* EXERCISE DIRECTIONS *
Copy out the records from their beginning through the line that contains "Looking at the screenshot, I should click(x=24, y=385).". Reproduce every line without alteration.

* DATASET EXCERPTS *
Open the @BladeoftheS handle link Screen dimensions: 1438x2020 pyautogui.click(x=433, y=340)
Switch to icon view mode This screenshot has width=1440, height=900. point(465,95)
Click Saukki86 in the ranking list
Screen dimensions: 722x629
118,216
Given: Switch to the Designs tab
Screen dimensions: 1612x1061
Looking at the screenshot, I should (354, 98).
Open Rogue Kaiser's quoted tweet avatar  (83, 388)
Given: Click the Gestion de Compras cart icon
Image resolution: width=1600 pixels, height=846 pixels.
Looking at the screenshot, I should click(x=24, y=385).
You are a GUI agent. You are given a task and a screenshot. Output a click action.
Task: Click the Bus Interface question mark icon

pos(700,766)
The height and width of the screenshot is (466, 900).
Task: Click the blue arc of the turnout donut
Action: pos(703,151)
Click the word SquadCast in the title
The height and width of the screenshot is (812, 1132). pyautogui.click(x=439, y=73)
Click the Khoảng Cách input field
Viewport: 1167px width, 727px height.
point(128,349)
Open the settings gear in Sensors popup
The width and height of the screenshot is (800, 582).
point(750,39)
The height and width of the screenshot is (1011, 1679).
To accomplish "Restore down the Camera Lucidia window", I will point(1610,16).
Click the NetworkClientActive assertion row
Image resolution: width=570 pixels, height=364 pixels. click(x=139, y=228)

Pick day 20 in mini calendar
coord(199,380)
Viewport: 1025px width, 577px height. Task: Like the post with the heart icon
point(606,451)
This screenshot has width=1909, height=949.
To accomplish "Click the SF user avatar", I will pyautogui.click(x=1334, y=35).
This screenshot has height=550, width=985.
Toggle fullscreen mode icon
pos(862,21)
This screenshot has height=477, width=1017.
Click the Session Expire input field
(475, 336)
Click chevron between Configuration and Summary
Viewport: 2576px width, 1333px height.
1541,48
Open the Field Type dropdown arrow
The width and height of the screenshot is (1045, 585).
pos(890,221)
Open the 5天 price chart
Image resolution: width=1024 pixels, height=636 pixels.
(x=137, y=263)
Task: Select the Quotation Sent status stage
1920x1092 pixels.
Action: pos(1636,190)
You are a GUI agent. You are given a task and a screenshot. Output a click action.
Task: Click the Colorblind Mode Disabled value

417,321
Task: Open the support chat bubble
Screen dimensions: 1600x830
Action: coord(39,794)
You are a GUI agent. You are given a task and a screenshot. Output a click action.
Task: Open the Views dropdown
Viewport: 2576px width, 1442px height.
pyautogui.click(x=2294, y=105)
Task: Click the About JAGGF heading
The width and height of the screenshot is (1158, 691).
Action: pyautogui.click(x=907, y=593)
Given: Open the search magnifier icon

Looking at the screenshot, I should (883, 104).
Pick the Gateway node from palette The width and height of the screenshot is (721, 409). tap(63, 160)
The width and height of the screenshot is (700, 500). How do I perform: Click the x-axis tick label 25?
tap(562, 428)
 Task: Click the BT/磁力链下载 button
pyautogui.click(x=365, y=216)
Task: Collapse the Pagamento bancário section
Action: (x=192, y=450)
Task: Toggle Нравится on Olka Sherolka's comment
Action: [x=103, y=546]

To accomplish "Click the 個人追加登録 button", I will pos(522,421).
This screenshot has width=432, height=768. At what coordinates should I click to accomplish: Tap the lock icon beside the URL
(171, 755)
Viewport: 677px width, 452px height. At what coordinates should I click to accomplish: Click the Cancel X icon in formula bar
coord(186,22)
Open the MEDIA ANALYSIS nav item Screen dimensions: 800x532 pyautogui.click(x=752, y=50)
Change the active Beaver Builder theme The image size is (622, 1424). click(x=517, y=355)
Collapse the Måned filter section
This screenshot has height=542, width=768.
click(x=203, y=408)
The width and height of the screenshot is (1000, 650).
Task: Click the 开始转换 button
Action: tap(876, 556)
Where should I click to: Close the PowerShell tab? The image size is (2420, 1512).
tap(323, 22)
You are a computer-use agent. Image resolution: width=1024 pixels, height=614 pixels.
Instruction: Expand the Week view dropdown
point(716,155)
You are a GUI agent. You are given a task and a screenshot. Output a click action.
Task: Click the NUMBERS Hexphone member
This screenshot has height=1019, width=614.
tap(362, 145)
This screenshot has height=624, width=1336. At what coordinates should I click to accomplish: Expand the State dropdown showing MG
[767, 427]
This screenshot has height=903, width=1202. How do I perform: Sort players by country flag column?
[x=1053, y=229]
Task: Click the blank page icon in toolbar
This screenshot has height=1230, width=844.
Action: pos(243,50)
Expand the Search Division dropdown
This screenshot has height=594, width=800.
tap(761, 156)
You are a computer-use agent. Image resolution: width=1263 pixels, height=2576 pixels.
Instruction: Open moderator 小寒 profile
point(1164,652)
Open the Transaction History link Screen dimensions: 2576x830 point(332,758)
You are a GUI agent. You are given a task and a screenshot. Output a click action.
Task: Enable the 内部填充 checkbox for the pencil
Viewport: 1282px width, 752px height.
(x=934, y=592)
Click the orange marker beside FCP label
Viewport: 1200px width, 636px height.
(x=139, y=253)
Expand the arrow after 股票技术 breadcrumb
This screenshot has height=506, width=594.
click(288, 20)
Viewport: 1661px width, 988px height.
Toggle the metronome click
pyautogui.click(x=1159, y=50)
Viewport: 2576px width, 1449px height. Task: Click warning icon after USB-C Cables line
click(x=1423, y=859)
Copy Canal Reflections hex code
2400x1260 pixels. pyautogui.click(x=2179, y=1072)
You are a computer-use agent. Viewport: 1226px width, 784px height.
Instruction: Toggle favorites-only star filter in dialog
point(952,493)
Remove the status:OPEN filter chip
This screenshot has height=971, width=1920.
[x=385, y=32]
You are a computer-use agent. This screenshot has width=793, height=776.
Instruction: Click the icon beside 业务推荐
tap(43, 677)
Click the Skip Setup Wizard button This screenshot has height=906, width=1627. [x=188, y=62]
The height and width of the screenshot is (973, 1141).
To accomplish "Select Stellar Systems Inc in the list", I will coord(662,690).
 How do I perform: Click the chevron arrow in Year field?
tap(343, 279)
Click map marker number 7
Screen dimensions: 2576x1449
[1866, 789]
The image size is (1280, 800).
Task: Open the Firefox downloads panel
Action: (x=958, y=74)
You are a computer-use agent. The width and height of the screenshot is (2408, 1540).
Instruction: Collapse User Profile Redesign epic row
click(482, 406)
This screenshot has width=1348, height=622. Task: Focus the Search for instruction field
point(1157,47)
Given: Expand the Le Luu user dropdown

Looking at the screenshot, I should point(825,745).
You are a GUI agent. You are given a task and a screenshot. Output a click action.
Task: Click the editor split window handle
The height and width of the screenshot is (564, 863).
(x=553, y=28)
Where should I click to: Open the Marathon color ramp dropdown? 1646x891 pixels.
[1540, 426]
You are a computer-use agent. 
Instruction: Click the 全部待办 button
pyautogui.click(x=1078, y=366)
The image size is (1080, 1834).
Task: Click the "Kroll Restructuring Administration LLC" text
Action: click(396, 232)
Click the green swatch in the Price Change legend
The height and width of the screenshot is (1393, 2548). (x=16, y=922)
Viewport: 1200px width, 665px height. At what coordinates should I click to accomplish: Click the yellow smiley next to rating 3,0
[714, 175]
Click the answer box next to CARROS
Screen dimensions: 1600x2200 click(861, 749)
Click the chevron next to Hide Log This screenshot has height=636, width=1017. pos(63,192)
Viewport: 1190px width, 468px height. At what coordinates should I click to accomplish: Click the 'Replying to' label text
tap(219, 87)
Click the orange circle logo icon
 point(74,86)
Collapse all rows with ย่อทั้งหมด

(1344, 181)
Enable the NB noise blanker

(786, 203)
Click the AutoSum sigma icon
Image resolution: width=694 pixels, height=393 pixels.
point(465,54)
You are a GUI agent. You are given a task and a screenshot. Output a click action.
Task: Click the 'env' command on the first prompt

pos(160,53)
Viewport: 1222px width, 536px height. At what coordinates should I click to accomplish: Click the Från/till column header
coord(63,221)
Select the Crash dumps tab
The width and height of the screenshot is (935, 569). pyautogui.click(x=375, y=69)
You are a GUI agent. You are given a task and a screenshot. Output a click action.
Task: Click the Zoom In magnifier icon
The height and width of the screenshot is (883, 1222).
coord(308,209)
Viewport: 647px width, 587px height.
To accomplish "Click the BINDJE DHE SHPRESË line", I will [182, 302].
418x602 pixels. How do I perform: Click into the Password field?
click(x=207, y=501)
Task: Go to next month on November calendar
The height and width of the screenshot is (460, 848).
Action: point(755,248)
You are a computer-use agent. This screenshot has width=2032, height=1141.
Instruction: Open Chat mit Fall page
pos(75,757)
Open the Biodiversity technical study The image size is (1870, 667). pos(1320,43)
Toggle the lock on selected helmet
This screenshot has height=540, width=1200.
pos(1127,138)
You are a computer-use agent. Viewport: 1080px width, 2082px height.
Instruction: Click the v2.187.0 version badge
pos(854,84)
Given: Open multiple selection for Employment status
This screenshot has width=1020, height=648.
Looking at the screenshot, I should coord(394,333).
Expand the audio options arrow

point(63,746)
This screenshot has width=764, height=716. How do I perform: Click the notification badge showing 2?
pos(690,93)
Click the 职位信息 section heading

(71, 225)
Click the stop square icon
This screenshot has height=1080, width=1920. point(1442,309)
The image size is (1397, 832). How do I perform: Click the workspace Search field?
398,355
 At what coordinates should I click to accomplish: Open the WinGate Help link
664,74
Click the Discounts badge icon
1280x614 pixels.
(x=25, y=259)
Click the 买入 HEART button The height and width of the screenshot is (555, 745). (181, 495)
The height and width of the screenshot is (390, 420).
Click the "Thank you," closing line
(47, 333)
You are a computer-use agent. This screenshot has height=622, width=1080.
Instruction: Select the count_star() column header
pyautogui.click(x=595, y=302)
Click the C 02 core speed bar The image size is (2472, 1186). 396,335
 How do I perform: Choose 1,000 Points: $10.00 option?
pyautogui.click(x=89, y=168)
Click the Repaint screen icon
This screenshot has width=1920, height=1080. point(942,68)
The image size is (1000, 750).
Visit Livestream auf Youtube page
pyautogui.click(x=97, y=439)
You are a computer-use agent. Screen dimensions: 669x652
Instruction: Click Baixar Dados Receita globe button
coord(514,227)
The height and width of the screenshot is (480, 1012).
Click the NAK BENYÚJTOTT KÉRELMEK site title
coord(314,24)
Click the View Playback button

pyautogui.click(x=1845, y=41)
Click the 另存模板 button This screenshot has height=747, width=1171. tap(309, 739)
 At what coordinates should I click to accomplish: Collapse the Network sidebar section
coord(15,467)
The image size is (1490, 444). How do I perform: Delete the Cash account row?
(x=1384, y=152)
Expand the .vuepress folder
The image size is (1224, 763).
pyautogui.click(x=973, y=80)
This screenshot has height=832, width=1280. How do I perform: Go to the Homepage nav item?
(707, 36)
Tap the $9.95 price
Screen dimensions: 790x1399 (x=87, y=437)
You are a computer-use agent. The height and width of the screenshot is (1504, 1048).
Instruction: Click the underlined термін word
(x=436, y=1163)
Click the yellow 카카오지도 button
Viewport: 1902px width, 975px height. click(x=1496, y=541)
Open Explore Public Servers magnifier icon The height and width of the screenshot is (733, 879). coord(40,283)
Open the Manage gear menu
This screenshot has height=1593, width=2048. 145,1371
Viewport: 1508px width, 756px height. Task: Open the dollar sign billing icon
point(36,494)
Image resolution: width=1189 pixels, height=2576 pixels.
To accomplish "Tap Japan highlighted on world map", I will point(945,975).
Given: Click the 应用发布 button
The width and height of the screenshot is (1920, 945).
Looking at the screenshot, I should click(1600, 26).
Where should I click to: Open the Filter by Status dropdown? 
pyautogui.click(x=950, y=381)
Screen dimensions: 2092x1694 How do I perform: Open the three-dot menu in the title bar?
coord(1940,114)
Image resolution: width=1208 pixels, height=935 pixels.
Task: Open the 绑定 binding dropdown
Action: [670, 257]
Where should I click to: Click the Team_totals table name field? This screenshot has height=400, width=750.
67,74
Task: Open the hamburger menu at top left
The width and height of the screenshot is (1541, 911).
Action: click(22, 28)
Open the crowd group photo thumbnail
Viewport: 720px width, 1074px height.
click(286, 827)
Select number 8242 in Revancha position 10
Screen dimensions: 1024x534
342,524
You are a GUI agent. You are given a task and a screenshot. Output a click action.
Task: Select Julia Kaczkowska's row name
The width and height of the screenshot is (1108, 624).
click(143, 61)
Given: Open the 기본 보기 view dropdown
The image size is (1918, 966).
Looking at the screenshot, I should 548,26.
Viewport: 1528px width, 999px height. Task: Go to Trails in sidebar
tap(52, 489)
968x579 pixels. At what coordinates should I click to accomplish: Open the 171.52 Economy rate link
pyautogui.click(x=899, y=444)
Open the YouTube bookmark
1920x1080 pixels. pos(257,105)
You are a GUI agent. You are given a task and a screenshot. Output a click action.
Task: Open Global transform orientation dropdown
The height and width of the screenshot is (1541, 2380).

* RESULT BELOW *
Open the @BladeoftheS handle link Screen dimensions: 1438x2020 pyautogui.click(x=433, y=340)
Switch to icon view mode This screenshot has width=1440, height=900. point(465,95)
Click Saukki86 in the ranking list
Screen dimensions: 722x629
118,216
Given: Switch to the Designs tab
Screen dimensions: 1612x1061
Looking at the screenshot, I should (354, 98).
Open Rogue Kaiser's quoted tweet avatar  (83, 388)
Given: Click the Gestion de Compras cart icon
Image resolution: width=1600 pixels, height=846 pixels.
Looking at the screenshot, I should click(x=24, y=385).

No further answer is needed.